An important aspect of recurrent methods is how the information is propagated through the framework. Usually, it is propagated from the initial frame to the last one (Nah et al. 2019b; Zhong et al. 2020; Zhou et al. 2019; Hyun Kim et al. 2017; Zhao et al. 2021). Such unidirectional propagation may result to be suboptimal because the amount of information received when processing different frames is different, as the first frames have access to less information than the last ones. Some methods (Huang et al. 2017b; Chan et al. 2021a, 2022; Zhu et al. 2022) use bidirectional information propagation, where information is propagated both forward and backward so that each frame can also benefit from the information coming from subsequent frames.
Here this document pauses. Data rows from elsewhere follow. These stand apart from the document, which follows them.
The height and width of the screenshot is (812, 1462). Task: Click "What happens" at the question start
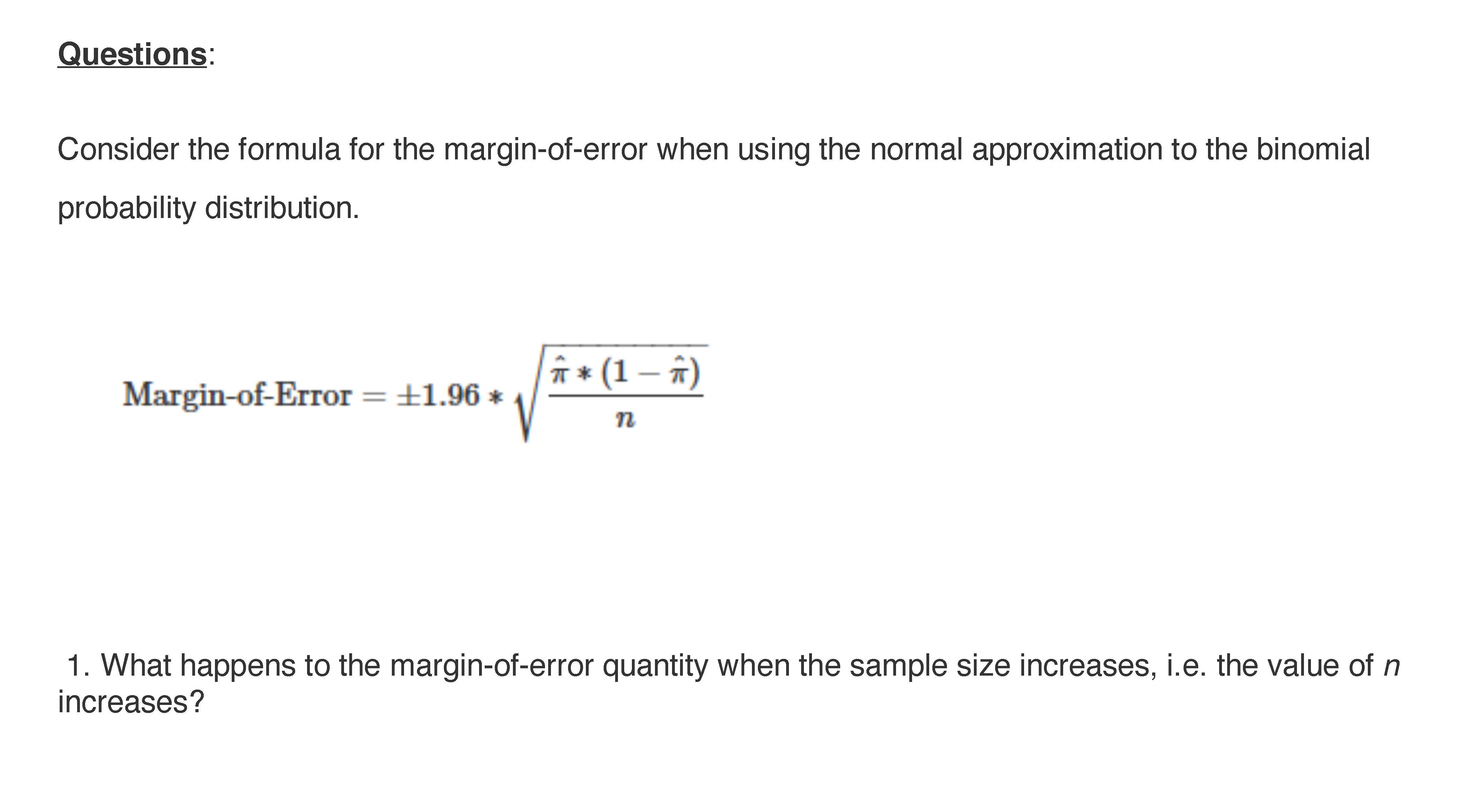[x=198, y=665]
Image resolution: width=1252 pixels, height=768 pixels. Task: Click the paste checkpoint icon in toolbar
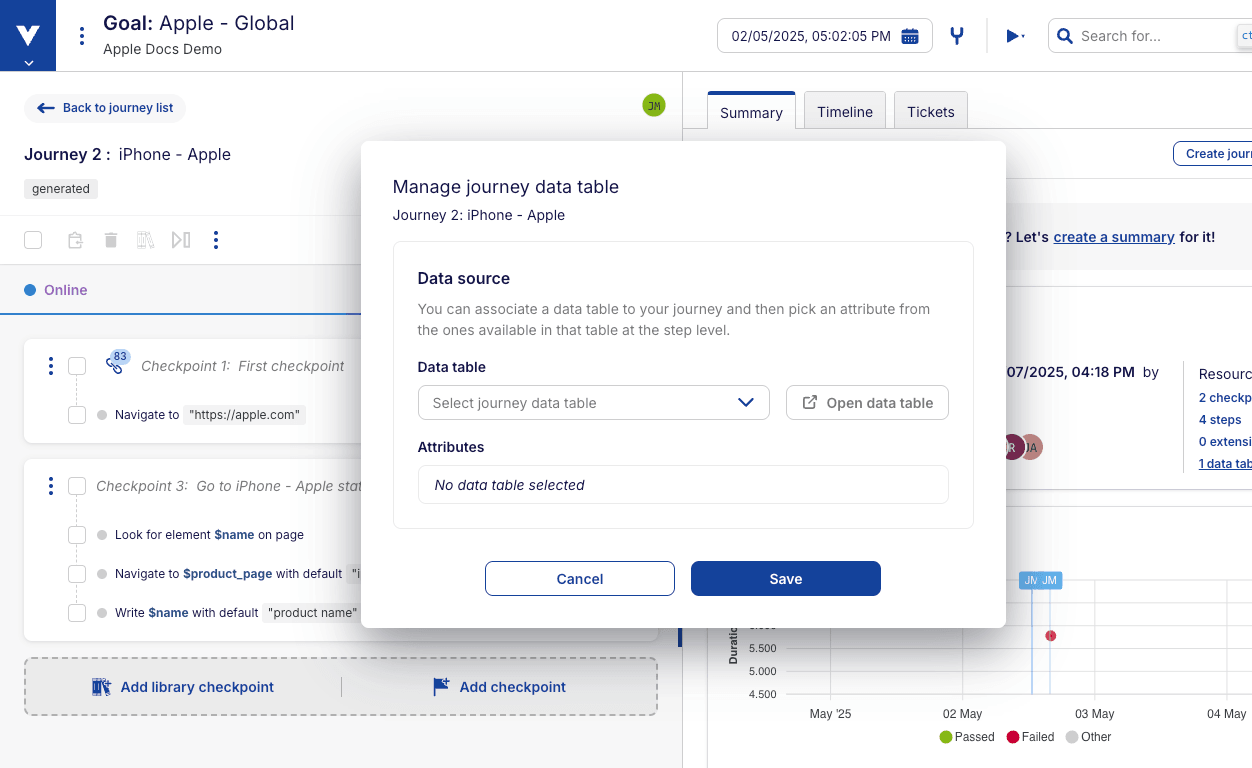tap(74, 240)
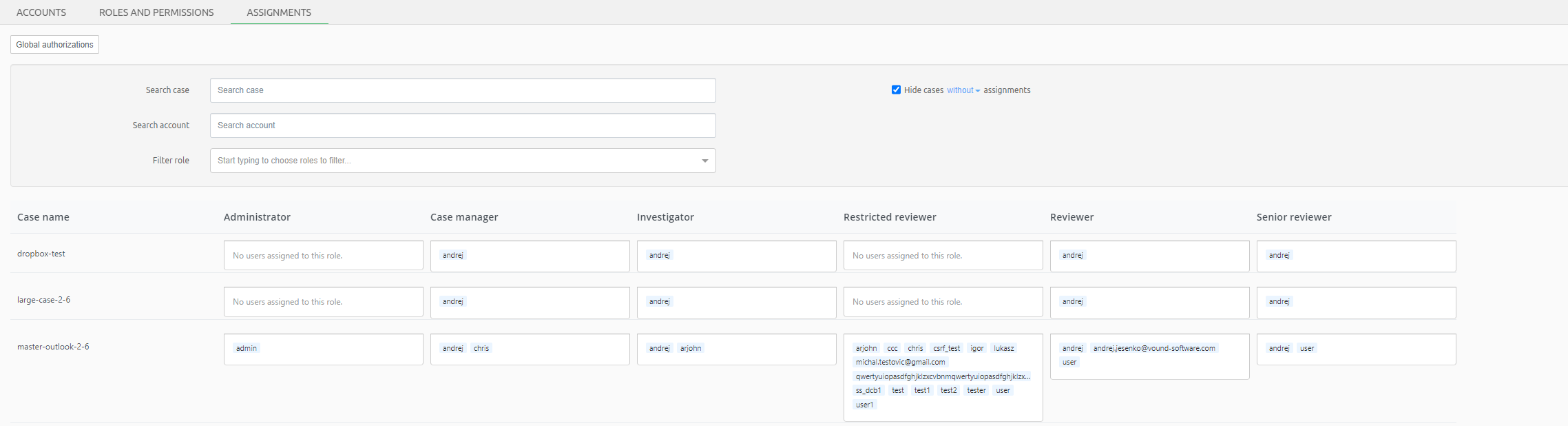This screenshot has height=426, width=1568.
Task: Click into the Search account field
Action: 462,125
Chan et al. (2021a) conducted a study demonstrating that bidirectional propagation improves the restoration performance.

3.1.2 Design strategies

When designing a deep neural network, there are several issues that one has to deal with. For instance, deep architectures suffer from the vanishing gradient problem, which can degrade the performance by preventing layers close to the input to be properly optimized. Another issue is feature modulation, since not all the features extracted by neural networks carry information that are actually useful for the considered task. To tackle these problems, several strategies are proposed and used by researchers to build their networks by combining them in different ways. Figure 5 reports the most common architectural design strategies, which are analyzed in detail in the following.

Fig. 5
figure 5

Schematic representation of the common architecture design strategies

3.1.2.1 Residual learning

He et al. (2016) proposed ResNet and demonstrated that residual learning can facilitate the training process and improve accuracy for image classification. Then, it has been widely adopted for other computer vision tasks, including video restoration. There are two possible implementations of residual learning to design a CNN: global and local residual learning.

Global residual learning is used to model situations where the output is highly correlated with the input, such that it is easier to learn a direct transformation of the input rather than a deep one. It is usually realized by adding a skip connection from the input to the output, so that the network only needs to learn, for example, the difference between input and output (Su et al. 2017; Guan et al. 2019; Zhou et al. 2019; Wang et al. 2019; Deng et al. 2020), as shown in Fig. 5a.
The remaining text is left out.